The Los Angeles unified school district’s board passed a resolution on Tuesday to curb students’ classroom screen time for the approaching school year, in the latest effort across the country to resolve negative impacts from excessive device use.The procedure, which passed 6-0 at a Tuesday school board conference, will set everyday and weekly screen time limits for students based upon grade level, restrict primary and middle school trainees from using devices throughout passing durations, lunch and recess, and obstruct usage of YouTube on district devices, among other provisions.Pending board approval, the new screen time policy will enter into impact for the 2026-2027 school year.LAUSD is the second-largest district in the country with more than 520,000 registered trainees. Students in the district have access to Chromebooks and iPads for online learning.The resolution’s co-sponsors cited research study from the American Academy of Pediatrics linking extreme screen time to increased anxiety and depression, difficulty with emotional policy, lower scholastic accomplishment and minimized attention period. The academy has not set a specific screen time limit for teenagers, due to an absence of proof about the benefit of such parameters.The organization advised moms and dads introduce screen-free time into their households and encouraged them to look for “high-quality content “, digital media that aids with school subjects and social advancement, for their children.Proponents of the LAUSD school board resolution hope a precedent will be set for the remainder of the country.”I think that we have the chance to lead the country to develop extensive, developmentally grounded screen time frame that put students before screens, “said Nick Melvoin, a school board member who co-sponsored
the resolution.” We know that tech is not disappearing and can be an effective tool in the classroom. It’s not about going backwards.

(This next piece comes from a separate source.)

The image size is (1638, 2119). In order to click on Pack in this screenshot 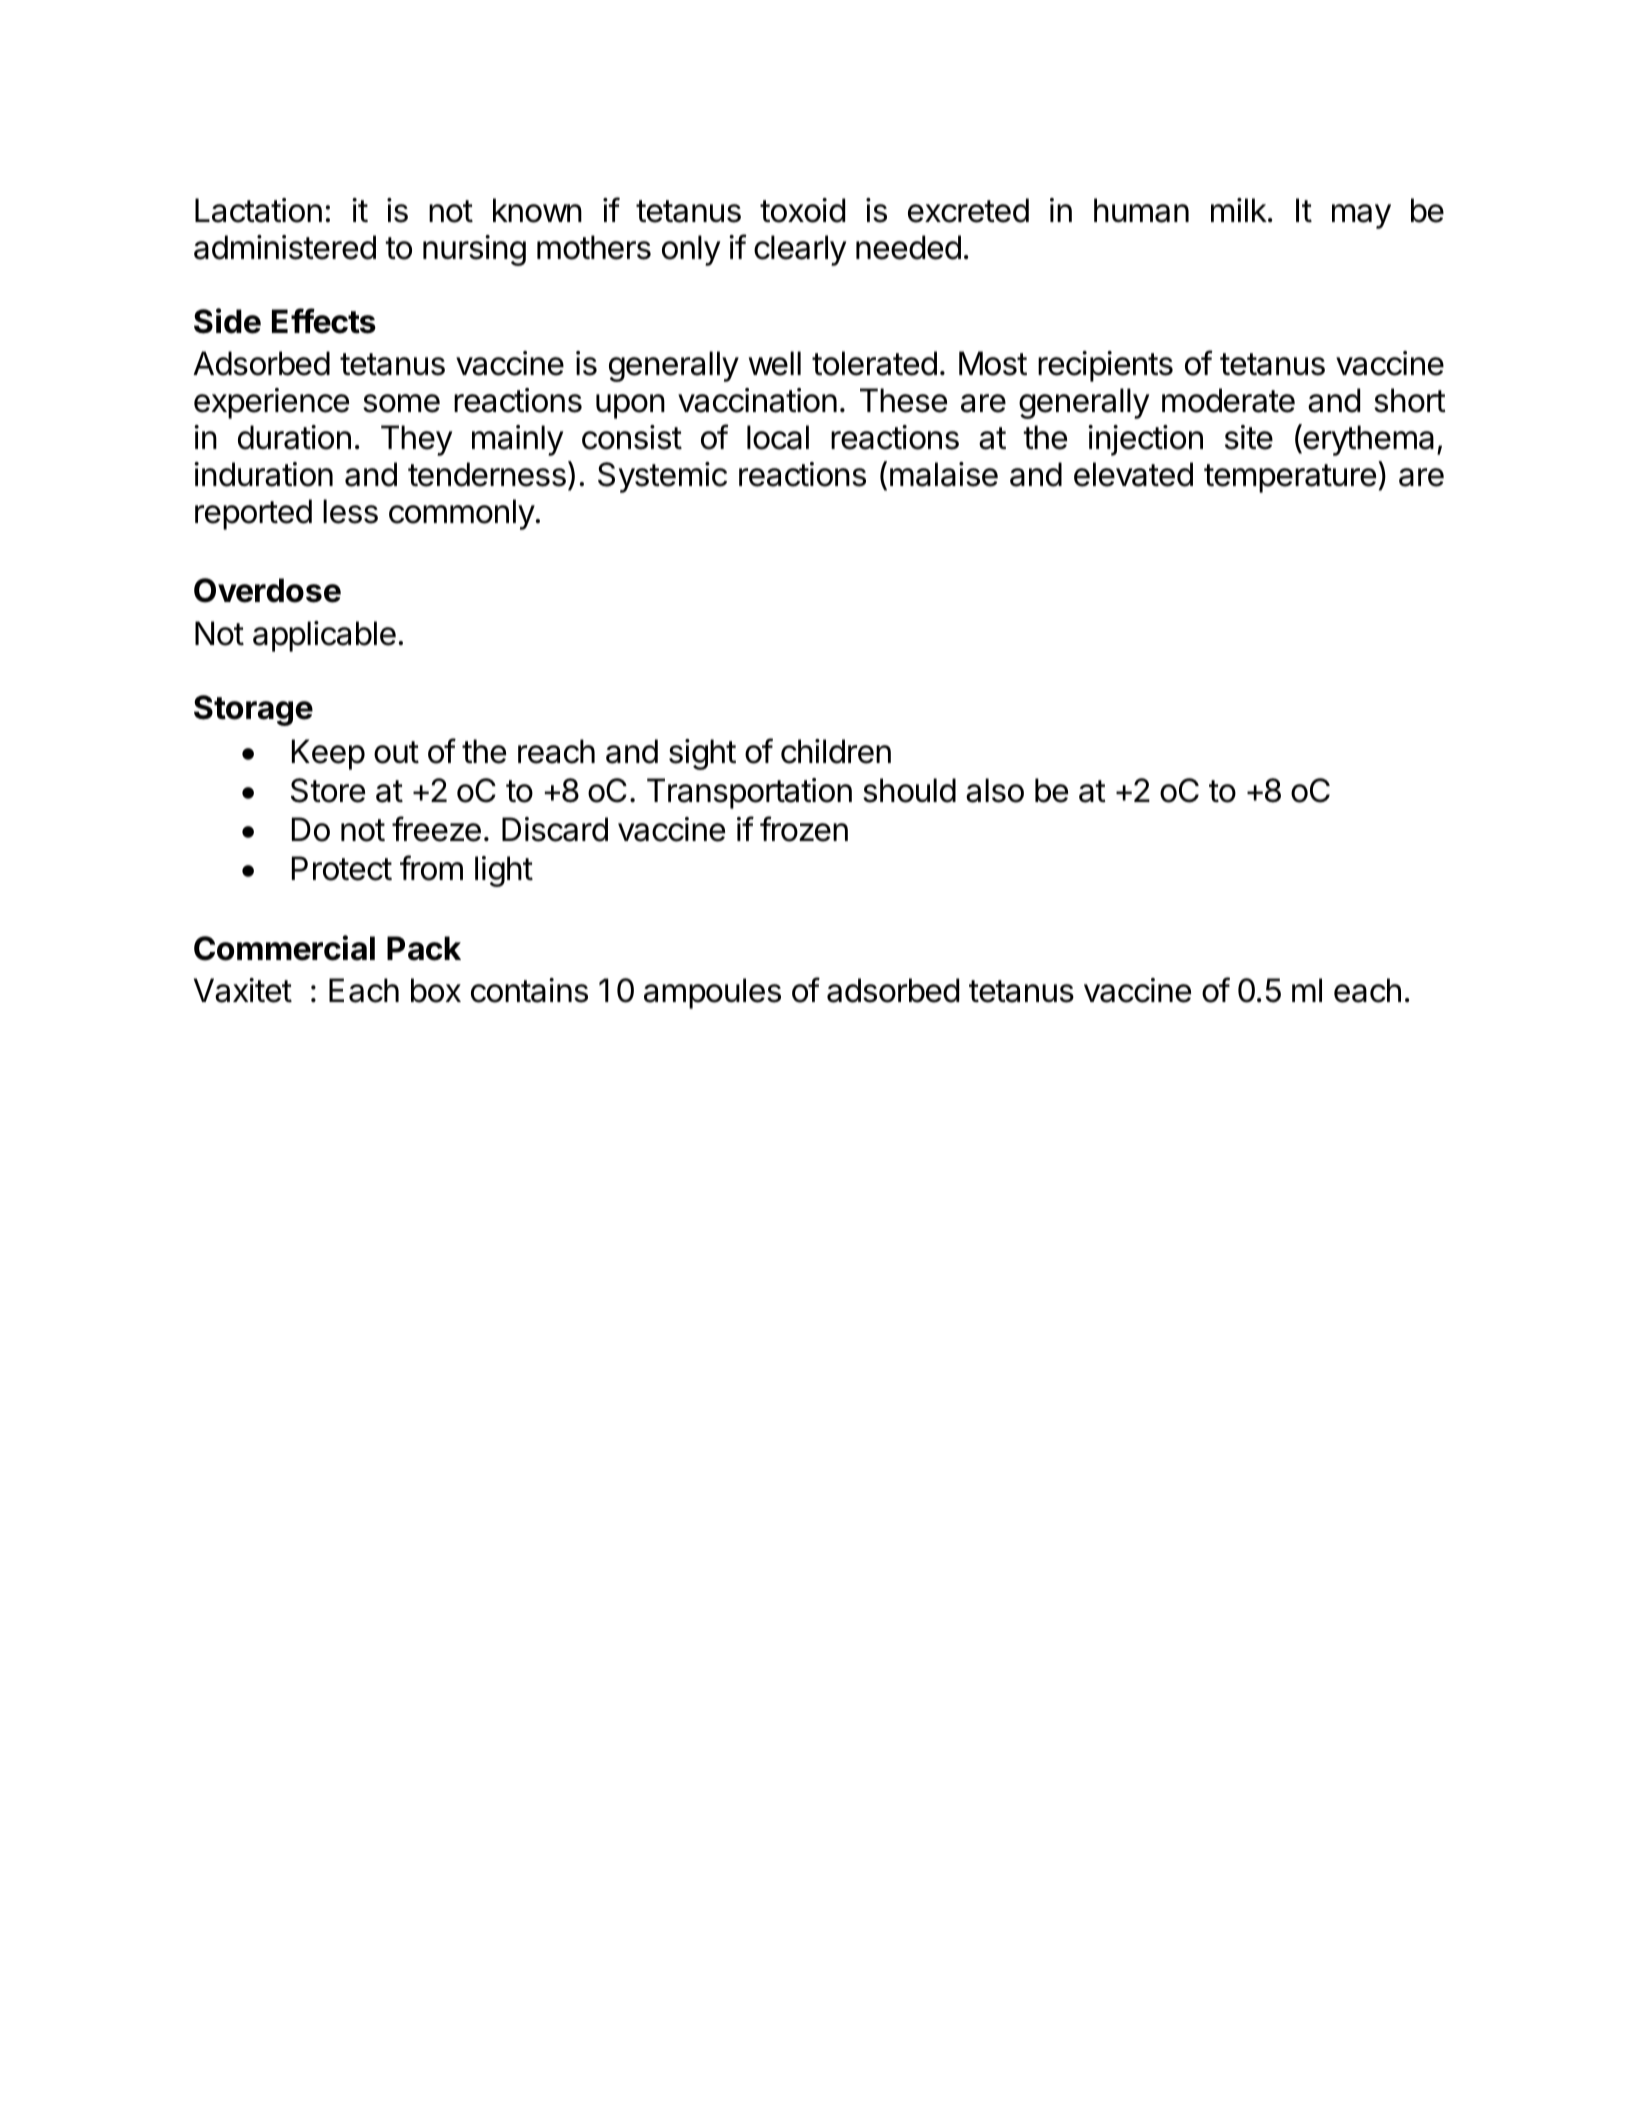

This has to do with reconsidering school time.” School Beyond Screens, a coalition of parents and teachers that promoted the procedure’s passage, praised the relocation in a statement.”We prepare for that teachers will require assistance in making a shift far from the ineffective, unproven edtech items that were thrust into their hands, and we urge the District to devote to professional development, extra preparation time, and the financing of books and tactile knowing products,”they wrote.The resolution comes 2 years after California’s governor, Gavin Newsom, signed the Phone-Free School Act, which mandates that every school district adopt a policy to restrict or forbid smart device usage by 1 July 2026. The LAUSD superintendent, Alberto M Carvalho, who has been on paid leave amid an FBI examination, appeared reluctant to enforce sweeping screen time constraints at a September board meeting. “Before we get to a point where we unilaterally say let’s strongly restrict access, let’s think about that restricting to some methods getting rid of,
“he stated then, raising issues around the equity of such policies. “Do we have a problem particular to digital tool dependency in America? Yes, we do. Schools are not the reason.
Not even close. Parental obligation is very much a part of this formula. Duration.”The Los Angeles school board measure might be the first of its kind for a major school district, but there has actually been a wave of other teacher-
and parent-led motions in both Republican-and Democratic-leaning states to reconsider the use of education innovation.